Cosyne 2007 Workshops
February 26-27, 2007
The Canyons, Utah
Ila Fiete Division of Biology, Caltech
Dynamics of path integration and principles of position encoding in rodent grid cells
In the absence of external calibrating inputs (e.g. frequent visual, olfactory, or other sensory cues about location relative to nearby landmarks), the reproduction of experimentally measured grid cell activity in the dorsolateral band of the medial entorhinal cortex (dMEC) [1] of rats requires that the brain be capable of breathtakingly accurate integration of rat velocity to estimate instantaneous position in 2 dimensions. Coherent single-neuron grid patterns cannot be reproduced by existing attractor network models, even if they have robust triangular lattice population responses and operate with noise-free synaptic and neural dynamics [2]. I’ll discuss basic limits on the accuracy of integration that arise from biologically determined constraints such as network size and boundary effects, and the stringent requirements on network architecture even within these limits for faithful path integration. In a specific network, I’ll illustrate that there are architectures where an attractor network model may perform precise path integration, and discuss the biological implications of these conditions.
Next, I’ll discuss the fundamental question of why information about rat position is encoded in the highly distributed, peculiar way that it is in these triangular lattice neurons. I’ll discuss how to derive the capacity of the system for unique (1-1, onto) encoding of rat positions over a large foraging rate, by showing that the encoding of position by dMEC is mathematically equivalent to the representation of numbers in an exotic numeral system, the residue number system basis [3]. I’ll discuss the implications of this encoding scheme for decoding and capacity in the hippocampus, in a way that strongly argues against a role for generalized position representation in the hippocampus.
Acknowledgments This work is in collaboration with Yoram Burak (parts 1 and 2) and Ted Brookings (part 2).

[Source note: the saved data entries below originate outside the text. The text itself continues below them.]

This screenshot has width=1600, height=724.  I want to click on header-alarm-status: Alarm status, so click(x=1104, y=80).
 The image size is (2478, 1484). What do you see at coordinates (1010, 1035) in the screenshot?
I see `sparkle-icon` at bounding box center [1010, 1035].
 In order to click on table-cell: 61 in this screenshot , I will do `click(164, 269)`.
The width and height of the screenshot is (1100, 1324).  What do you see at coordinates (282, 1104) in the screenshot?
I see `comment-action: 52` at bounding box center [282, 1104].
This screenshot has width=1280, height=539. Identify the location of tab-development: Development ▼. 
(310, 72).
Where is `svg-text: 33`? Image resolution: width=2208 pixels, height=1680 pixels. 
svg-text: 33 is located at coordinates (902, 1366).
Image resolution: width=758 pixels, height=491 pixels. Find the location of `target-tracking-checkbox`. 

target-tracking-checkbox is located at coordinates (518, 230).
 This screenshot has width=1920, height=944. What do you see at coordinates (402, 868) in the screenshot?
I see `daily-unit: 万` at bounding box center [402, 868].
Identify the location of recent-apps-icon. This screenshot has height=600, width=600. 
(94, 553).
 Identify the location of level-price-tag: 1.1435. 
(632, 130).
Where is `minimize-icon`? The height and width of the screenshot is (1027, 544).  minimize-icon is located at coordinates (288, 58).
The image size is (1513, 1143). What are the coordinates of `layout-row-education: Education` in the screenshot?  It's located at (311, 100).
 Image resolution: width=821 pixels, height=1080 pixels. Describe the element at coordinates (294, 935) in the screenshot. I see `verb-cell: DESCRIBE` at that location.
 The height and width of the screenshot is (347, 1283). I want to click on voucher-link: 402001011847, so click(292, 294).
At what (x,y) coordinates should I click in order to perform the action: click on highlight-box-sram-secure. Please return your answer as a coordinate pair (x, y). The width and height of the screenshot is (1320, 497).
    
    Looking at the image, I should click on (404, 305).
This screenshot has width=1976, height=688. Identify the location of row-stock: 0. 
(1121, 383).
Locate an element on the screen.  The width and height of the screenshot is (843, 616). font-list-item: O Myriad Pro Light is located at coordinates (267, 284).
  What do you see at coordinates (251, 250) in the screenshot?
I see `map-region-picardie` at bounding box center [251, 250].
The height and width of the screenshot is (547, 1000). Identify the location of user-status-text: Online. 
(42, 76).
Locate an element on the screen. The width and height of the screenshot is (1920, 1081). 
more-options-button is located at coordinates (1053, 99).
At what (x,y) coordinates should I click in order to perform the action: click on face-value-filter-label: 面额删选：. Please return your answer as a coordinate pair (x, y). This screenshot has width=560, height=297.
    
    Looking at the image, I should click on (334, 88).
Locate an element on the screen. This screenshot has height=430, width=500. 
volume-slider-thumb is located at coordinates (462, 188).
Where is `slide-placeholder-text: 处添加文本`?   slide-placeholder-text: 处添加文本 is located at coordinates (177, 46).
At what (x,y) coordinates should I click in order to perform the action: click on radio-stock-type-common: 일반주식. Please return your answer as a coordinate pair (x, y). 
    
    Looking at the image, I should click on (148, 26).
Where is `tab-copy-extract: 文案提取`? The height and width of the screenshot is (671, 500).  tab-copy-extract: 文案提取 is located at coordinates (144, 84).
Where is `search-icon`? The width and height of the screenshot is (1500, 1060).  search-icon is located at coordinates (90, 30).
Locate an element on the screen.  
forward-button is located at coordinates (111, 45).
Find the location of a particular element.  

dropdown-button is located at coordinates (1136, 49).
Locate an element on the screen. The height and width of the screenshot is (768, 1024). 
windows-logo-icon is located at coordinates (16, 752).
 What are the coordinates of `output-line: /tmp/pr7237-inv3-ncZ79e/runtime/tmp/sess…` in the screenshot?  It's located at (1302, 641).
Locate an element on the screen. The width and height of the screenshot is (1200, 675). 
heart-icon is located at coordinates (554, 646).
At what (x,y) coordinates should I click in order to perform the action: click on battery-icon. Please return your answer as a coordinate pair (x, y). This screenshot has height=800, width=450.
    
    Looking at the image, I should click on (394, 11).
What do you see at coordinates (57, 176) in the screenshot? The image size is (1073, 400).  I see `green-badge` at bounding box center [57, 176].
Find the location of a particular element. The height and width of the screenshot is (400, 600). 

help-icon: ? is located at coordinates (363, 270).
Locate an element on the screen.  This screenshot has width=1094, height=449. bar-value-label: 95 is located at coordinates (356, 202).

References [1] Microstructure of a spatial map in the entorhinal cortex, T. Hafting et al., Nature 436:801-806, August 2005. [2] A Spin Glass Model of Path Integration in Rat Medial Entorhinal Cortex, M. Fuhs and D. Touretzky, J. Neurosci. 26:4266-4276, April 2006; Do We Understand the Emergent Dynamics of Grid Cell Activity? Y. Burak and I. Fiete, J. Neurosci. 26:9352-9354, September 2006. [3] Triangular lattice neurons (grid cells) may encode rat position using an advanced numeral system. arXiv.org, q-bio.NC/0606005, 2006.